Many people have lost their homes and businesses, not just EMA, due to what the bankers did. But they aren't rioting.

Small shopkeepers and residents have lost all their possessions, burnt out by the rioting youths. They've lost far more than EMA and cancelled summer projects and cut back youth funding, but they won't be rioting.

Ephiny · 15/08/2011 10:01

I agree about 'moral poverty'. Many people are struggling financially and not able to have the lifestyle and opportunities they'd ideally like, but that doesn't make someone behave like this. What to do about it, however, is a difficult question...

conculainey · 15/08/2011 13:53

I think the regional problem with rioting could be down to regional over population, N.I for example has a tiny population of 1.7 million, Scotland has only 6 million leaving the rest of the population of around 60 million living in England alone mainly in the South of the country, that is far too many people in a small area compared to the U.K as a whole.
Another possible reason is the different legal systems in the 3 main regions of the U.K, England seems to have a very soft legal system when compared with N.I so the threat of a heavy fine or imprisonment could well be a deciding factor when it comes to rioting, Living in N.I I was amazed how soft the Police were treating the rioters, all police officers in N.I attend riots with baton rounds, gas , live ammunition and sometimes water cannon but due to legal restraints these weapons cannot be used in England, that gives the rioters a free hand as the police have nothing in the way of defence against petrol bombs, rocks and bottles which is frankly just crazy and something the police and goverment need to sort out sooner rather than later.
There was minor rioting in N.I on Saturday 13th but for a different reason, petrol bombs were thrown along with a blast bomb, a few cars/vans were set on fire but thankfully no one was injured and the culprits have been arrested and charged.

Abra1d · 15/08/2011 14:27

I agree, too, that moral poverty affects all classes: top to bottom. It seems very hard to bring up children with any kind of hard sense of what is right and what is wrong. Fortunately their teachers at school are good. But we've just found out that one of their out-of-school sports instructors has been fired for stealing to buy drugs. And this was a sport we chose (riding) SPECIFICALLY because we wanted something wholesome, out of doors, involving responsibility, etc.

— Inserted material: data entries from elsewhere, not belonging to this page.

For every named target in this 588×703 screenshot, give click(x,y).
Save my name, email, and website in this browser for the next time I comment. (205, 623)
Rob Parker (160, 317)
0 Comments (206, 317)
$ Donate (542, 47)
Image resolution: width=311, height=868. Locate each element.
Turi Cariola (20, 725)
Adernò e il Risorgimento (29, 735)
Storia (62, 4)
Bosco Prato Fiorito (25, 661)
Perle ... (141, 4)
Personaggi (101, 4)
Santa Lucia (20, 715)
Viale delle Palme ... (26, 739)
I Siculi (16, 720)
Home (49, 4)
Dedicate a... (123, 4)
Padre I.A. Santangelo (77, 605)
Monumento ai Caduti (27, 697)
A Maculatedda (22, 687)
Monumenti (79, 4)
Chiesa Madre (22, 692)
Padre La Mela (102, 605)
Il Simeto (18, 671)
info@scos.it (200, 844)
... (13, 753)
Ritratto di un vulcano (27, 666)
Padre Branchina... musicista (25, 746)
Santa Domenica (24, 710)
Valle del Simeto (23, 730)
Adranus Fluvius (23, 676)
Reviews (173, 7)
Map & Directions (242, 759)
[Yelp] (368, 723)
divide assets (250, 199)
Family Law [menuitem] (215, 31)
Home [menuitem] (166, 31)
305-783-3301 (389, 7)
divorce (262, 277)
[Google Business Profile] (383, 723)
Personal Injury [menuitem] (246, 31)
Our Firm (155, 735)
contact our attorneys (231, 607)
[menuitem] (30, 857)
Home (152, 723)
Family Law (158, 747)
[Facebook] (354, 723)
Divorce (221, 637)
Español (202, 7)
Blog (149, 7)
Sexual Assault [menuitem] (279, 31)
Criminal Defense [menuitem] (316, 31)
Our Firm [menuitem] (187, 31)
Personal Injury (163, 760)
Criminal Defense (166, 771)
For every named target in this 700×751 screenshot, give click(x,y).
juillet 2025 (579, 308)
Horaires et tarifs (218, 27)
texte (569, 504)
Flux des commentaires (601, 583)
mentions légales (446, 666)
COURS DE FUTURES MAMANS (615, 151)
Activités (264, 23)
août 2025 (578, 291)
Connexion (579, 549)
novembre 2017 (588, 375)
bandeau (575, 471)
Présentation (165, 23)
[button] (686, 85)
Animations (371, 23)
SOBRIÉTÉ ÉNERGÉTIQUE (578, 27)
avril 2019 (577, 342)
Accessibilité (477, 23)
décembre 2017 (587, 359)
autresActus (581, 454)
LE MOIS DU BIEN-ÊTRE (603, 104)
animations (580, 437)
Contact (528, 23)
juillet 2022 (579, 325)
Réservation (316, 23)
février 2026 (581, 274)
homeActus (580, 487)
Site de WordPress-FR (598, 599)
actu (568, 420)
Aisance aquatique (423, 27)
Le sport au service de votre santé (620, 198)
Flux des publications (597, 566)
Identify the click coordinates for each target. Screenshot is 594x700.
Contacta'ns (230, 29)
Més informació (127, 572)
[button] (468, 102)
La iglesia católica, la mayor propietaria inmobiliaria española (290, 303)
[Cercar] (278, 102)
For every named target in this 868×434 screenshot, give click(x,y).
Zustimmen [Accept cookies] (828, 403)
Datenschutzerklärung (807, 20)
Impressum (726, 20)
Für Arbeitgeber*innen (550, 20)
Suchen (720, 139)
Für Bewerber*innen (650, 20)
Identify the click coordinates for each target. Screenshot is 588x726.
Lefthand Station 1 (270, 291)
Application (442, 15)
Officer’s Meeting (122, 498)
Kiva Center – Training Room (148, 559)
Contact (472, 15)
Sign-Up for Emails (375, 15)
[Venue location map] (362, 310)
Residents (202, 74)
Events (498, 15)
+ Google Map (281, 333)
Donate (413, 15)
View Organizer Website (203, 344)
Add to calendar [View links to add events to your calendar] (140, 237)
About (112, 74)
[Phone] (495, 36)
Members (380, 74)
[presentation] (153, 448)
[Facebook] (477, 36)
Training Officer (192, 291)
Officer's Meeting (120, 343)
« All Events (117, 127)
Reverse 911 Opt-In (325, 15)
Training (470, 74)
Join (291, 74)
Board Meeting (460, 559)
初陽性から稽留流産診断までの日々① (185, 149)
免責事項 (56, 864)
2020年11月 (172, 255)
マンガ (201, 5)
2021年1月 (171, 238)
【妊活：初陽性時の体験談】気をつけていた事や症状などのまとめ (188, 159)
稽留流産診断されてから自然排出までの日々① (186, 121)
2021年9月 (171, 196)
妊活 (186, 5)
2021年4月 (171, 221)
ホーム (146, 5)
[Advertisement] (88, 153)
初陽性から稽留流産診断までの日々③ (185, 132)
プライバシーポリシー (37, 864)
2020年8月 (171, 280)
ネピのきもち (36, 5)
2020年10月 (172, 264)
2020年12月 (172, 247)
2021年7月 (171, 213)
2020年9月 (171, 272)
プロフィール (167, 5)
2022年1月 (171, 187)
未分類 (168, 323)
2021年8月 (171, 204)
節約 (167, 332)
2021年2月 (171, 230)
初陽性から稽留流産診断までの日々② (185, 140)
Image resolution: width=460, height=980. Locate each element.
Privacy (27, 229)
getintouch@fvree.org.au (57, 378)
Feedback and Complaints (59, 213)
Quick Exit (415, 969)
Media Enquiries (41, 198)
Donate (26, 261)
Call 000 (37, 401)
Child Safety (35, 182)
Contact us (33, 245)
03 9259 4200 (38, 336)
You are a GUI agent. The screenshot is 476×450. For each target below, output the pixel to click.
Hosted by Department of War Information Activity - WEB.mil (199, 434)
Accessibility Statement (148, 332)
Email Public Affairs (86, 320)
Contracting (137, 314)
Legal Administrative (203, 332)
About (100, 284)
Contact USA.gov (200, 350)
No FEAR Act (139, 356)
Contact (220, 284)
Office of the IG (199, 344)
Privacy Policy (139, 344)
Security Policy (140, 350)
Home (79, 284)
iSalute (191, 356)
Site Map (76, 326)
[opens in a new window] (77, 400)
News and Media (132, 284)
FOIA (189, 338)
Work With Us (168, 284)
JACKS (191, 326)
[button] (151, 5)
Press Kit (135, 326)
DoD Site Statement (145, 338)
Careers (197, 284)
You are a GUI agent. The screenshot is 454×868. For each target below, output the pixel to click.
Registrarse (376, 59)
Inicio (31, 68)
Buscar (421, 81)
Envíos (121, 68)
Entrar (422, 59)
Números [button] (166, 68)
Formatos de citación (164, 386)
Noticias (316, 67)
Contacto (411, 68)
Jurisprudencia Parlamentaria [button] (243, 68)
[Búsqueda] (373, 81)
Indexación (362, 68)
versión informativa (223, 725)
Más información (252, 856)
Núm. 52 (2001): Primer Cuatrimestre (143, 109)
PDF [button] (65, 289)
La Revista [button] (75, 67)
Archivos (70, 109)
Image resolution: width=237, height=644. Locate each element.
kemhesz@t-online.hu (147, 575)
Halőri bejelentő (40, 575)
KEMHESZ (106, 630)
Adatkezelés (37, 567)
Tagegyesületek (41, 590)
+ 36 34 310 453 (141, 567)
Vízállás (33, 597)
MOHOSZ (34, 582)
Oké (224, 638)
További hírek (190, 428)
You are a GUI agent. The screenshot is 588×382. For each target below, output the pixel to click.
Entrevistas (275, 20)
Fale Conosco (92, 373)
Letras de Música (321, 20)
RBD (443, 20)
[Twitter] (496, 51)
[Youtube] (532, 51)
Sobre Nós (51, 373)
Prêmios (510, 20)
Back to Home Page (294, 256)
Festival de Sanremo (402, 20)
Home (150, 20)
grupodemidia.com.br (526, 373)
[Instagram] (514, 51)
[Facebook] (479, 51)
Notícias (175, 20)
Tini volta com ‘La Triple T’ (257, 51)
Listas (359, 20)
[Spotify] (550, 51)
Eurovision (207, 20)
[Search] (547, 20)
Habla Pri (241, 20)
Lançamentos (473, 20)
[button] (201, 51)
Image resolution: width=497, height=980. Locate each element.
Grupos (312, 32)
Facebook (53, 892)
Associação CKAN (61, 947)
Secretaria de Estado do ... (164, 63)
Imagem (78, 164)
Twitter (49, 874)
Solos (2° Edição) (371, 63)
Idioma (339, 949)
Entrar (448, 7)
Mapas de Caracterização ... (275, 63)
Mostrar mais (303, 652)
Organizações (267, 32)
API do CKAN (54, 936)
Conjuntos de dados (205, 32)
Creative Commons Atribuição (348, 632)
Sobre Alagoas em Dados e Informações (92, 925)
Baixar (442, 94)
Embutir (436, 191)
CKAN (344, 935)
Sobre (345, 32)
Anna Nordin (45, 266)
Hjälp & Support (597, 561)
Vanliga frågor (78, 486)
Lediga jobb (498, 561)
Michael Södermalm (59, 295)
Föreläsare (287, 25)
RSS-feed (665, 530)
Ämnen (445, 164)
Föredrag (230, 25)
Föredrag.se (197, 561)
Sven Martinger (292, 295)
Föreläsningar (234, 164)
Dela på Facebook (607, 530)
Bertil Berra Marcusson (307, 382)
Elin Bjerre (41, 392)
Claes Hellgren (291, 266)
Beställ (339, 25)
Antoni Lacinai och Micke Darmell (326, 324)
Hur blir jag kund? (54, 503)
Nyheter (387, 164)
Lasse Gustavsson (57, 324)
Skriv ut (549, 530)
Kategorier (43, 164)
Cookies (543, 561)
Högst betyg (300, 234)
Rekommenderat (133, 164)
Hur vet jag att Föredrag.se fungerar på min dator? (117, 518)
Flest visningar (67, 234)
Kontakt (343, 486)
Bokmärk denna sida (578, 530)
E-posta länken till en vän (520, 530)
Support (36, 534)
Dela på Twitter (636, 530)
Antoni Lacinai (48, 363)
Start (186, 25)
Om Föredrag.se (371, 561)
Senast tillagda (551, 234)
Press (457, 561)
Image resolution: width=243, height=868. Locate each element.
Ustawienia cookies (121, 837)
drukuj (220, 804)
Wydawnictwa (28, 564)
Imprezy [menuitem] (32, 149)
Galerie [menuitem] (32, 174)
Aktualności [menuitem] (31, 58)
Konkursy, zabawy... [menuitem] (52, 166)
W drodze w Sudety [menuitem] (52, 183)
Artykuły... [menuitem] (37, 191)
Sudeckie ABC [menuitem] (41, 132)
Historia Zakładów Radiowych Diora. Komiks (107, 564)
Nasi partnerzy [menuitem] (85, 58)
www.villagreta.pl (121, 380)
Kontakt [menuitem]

Obviously the right and wrong business starts and ends at home, and parents are the best role models, but you'd hope that society would back up what you were telling your children. Fortunately we still have the lovely adults at our local athletics club, who volunteer to coach and are honest and straightforward and brilliant role models.

Conculainey, you are right about over-population. Sometimes I feel that those not in the SE don't understand the effects of too many people in a small area. When I'm in the north of Scotland people are more relaxed. They don't feel jammed in and stressed in the same way people down here do.